Swimming with Dinosaurs
You know how we Canadians love our superlatives? Well, here's one that'll make you sit up straight - we've got fish in our waters that literally swam alongside dinosaurs.
Lake sturgeon have been cruising our rivers and lakes for over 200 million years, and they're absolute units.
We're talking fish that can grow longer than a hockey stick, tip the scales at 180 kilograms, and live longer than your great-grandma. The oldest recorded Lake Sturgeon was 155 years old from Lake Huron.
These prehistoric beasts look the part too. Instead of scales, they're covered in bony plates that get less pronounced as they age - kind of like how we lose our edge as we get older.

They've got these whisker-looking barbels hanging near their mouths that help them navigate murky lake bottoms where they hoover up snails, crayfish, and whatever else is down there.
But here's the kicker - the current population of lake sturgeon is perhaps just one per cent of what it once was.
In 1845, fishermen pulled 800,000 kilograms of lake sturgeon from Lake of the Woods alone. By 1957? That catch had dropped to basically nothing.
From Sacred to Scorned and Back Again
Jennifer Simard first saw lake sturgeon - namew in Moose Cree dialect - as a teenager when she found them stranded in a spillway, as she described in a recent interview with The Narwhal. For her people, these fish aren't just big and old. They're sacred.

### Supplied data

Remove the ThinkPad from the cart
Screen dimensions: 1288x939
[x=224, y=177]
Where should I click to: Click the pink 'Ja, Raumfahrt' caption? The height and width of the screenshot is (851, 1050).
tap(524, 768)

### What you need to do
Rewrite the part of the sturgeon text that opens with the words containing "But here's the" and closes with "old. They're sacred.", putting "anglers" in place of "fishermen". Work only from the sturgeon text.

### Exercise output
But here's the kicker - the current population of lake sturgeon is perhaps just one per cent of what it once was.
In 1845, anglers pulled 800,000 kilograms of lake sturgeon from Lake of the Woods alone. By 1957? That catch had dropped to basically nothing.
From Sacred to Scorned and Back Again
Jennifer Simard first saw lake sturgeon - namew in Moose Cree dialect - as a teenager when she found them stranded in a spillway, as she described in a recent interview with The Narwhal. For her people, these fish aren't just big and old. They're sacred.